Lectures transversales 7 : Milorad Pavić, La Boîte à écriture

© Julien de Kerviler

« Dès qu’on soulève le couvercle, on obtient (comme il a été dit) une surface à écrire, encadrée par une bordure en laiton dans laquelle sont installés différents mécanismes pour passer d’un compartiment à l’autre de la boîte.

La bordure contient deux serrures et un logement pour la clé intérieure, plus grande que la clé de la serrure extérieure. Elle a la forme d’un tube triangulaire. Elle ressemble aux clés qui, autrefois, servaient à extraire les dents. Le laiton est abîmé par endroits, et parfois verdâtre.

La première serrure intérieure se trouve sur la bordure supérieure de la boîte. Si l’on ouvre cette serrure avec la clé, il se passe quelque chose de particulier. Une sorte de vis apparaît dans le trou au fond de la boîte. Afin d’éviter que le balancement du bateau ne la fasse tomber, elle est fixée à l’aide de cette clé et de cette vis au support en bois. Et tant qu’elle est fixée la vis reste invisible.

— Tu ne peux pas à la fois voler et avoir deux mains gauches ! comme disait le serveur.

Entre l’encadrement en laiton de la boîte et le plateau à écrire tapissé de feutre, il y a cinq petits compartiments en bois clair et sombre, comme cinq minuscules baignoires. Dans l’un d’eux se trouvait probablement le réservoir de l’encre, car le bois est couvert de taches vertes, et dans un autre le récipient contenant le sable pour saupoudrer l’encre. Les petites baignoires sont carrées sauf la cinquième, rectangulaire et de teck sombre — pour les porte-plumes. En son milieu elle est munie d’une petite poignée en bois. Il est possible qu’on ait collé sur sa partie inférieure un papier absorbant pour remplacer le sable. De telle sorte qu’elle pouvait aussi servir de buvard.

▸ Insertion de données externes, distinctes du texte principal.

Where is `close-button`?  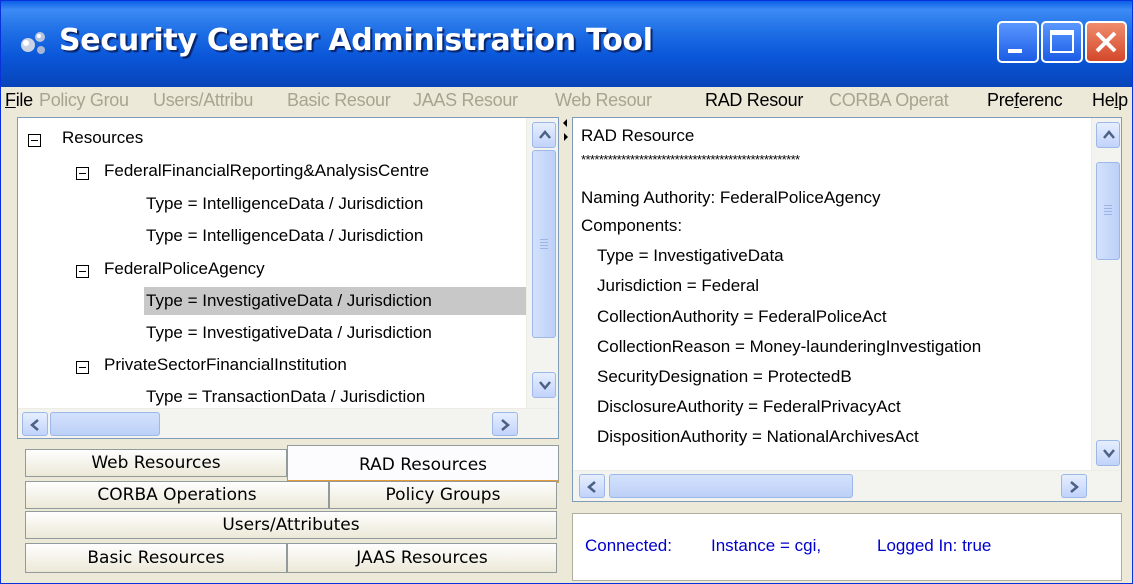 close-button is located at coordinates (1106, 42).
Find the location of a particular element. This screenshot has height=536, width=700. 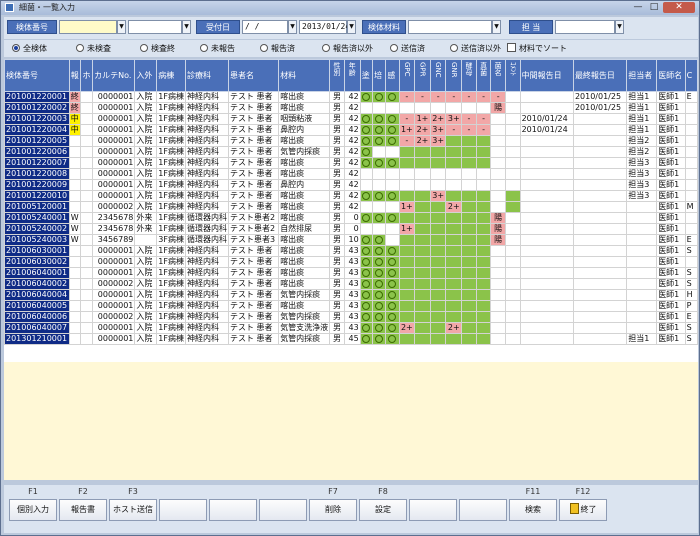

report-status-cell: W is located at coordinates (75, 240).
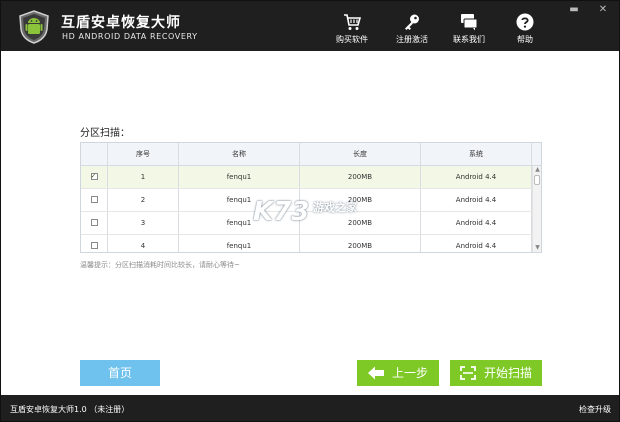 Image resolution: width=620 pixels, height=422 pixels. I want to click on app-title: 互盾安卓恢复大师, so click(121, 23).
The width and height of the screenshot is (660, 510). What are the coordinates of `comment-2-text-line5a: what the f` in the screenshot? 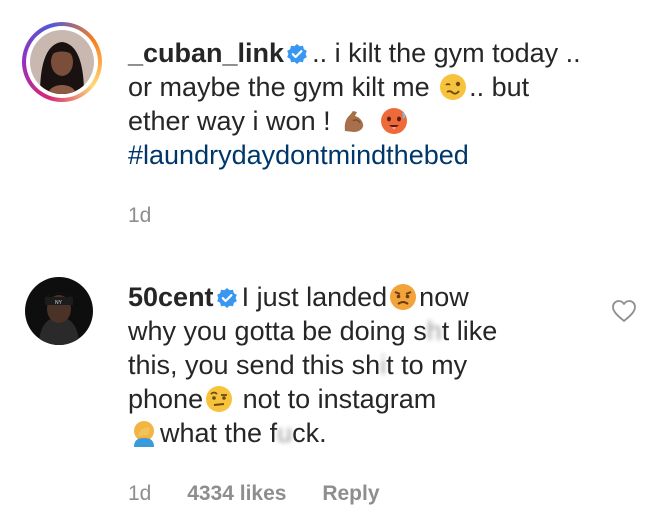 It's located at (219, 433).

Deux des petites baignoires sont vides.

Dans la petite baignoire des porte-plumes il y en a un en bois de cèdre vert sombre avec un anneau de cuivre pour fixer la plume.

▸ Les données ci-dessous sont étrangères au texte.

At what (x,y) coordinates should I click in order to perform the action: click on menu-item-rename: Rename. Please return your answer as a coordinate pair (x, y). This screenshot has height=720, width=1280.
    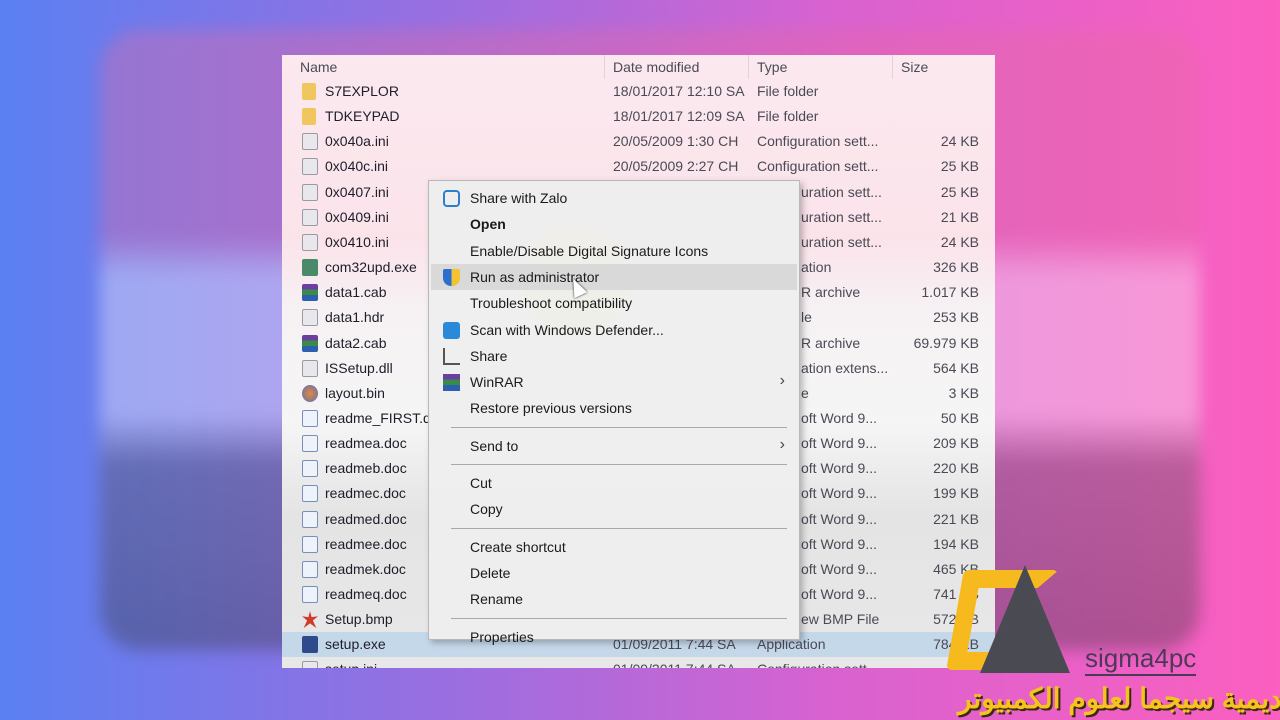
    Looking at the image, I should click on (614, 599).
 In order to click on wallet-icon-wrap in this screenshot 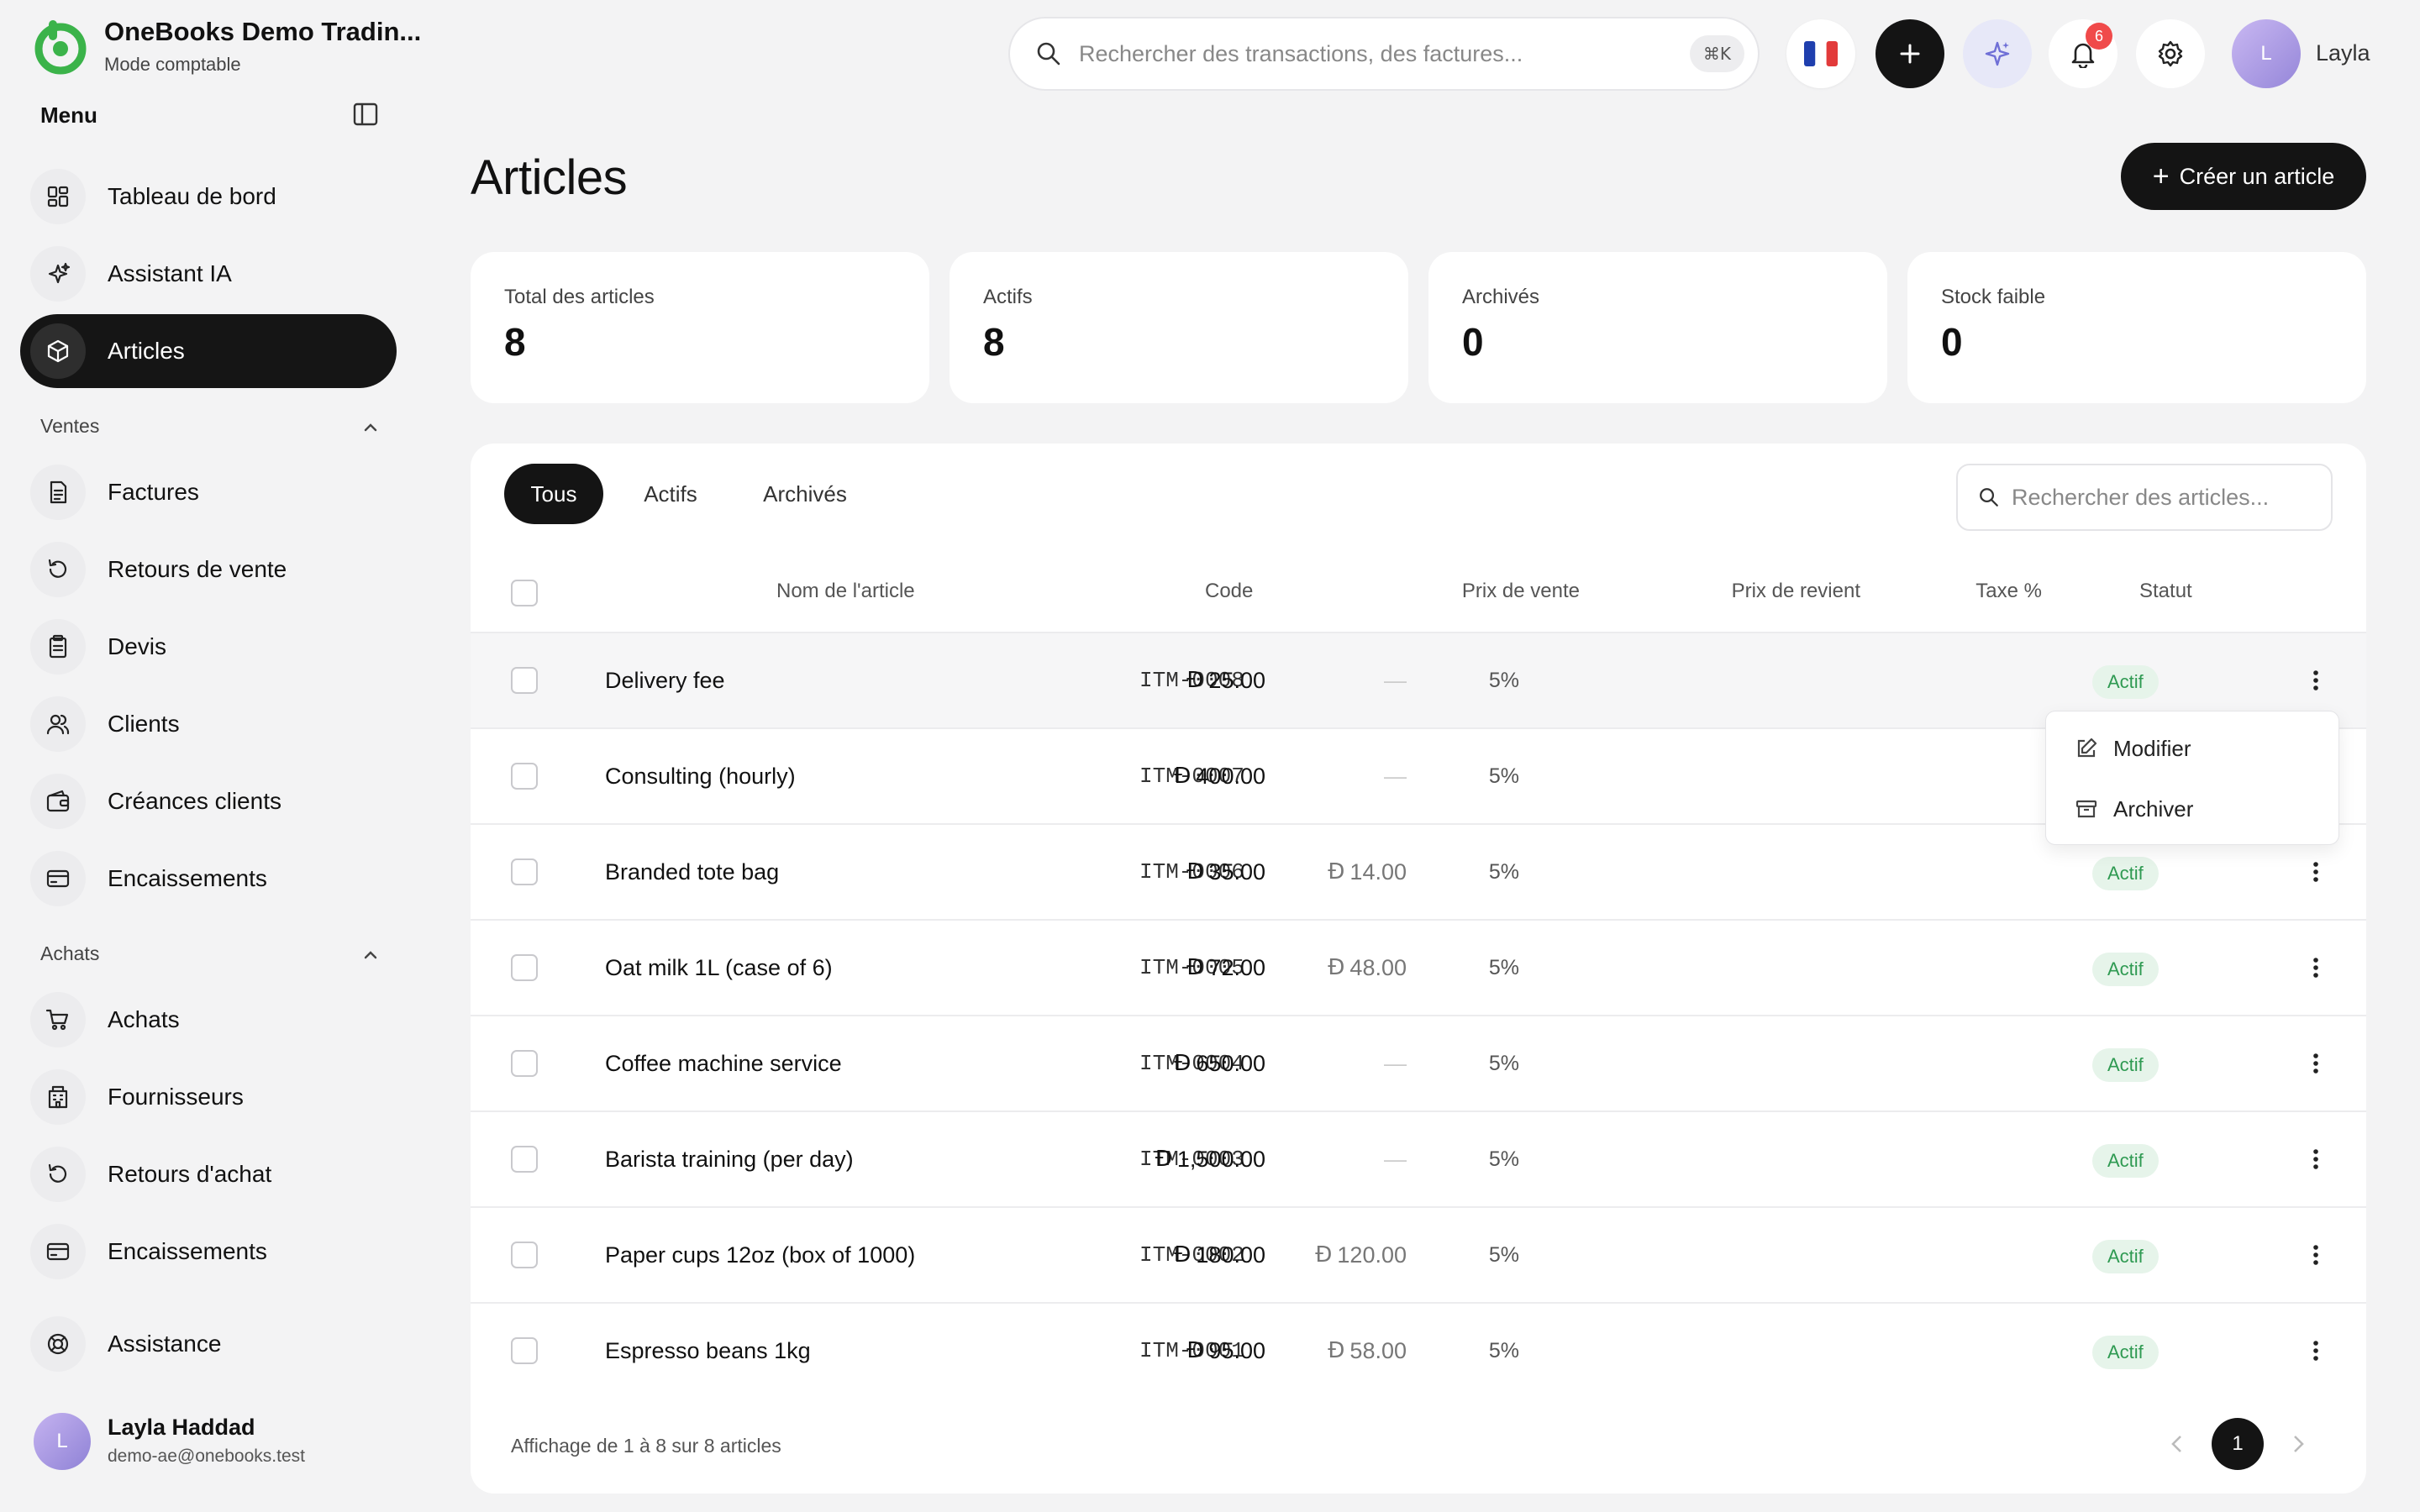, I will do `click(58, 801)`.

Dans la petite baignoire voisine il y a un peu de sable rouge, un vieux sifflet en forme de phallus et le bouchon en verre d’une bouteille disparue. Le sifflet sert à appeler l’esprit des morts. Le son est bizarre, quelque chose comme : « Kmt ! Kmt ! Kmt ! » À cet appel répondent les rêves glacés des âmes mortes quand ils se perdent dans les rêves des vivants pour s’y réchauffer. C’est alors seulement qu’on peut les appeler. Plus exactement, le sifflet sert à celui qui veut annoncer son arrivée aux âmes des morts. Si tu siffles trois fois tu feras sortir l’âme du mort et son rêve glacé de leur lieu de séjour provisoire. L’âme du mort et son rêve te reconnaîtront à ce sifflement. Le sifflet est donc un avertissement qu’il existe quelque chose encore plus profondément caché dans la boîte que nous ignorons. Bref, si vous cherchez une chose et que vous ne la trouvez pas, ne perdez pas espoir. Peut-être est-ce elle qui vous trouvera. »

Milorad Pavić, La Boîte à écriture (1999), traduit du serbe par Maria Bejanovska, Le Nouvel Attila, 2021, pp. 58-59.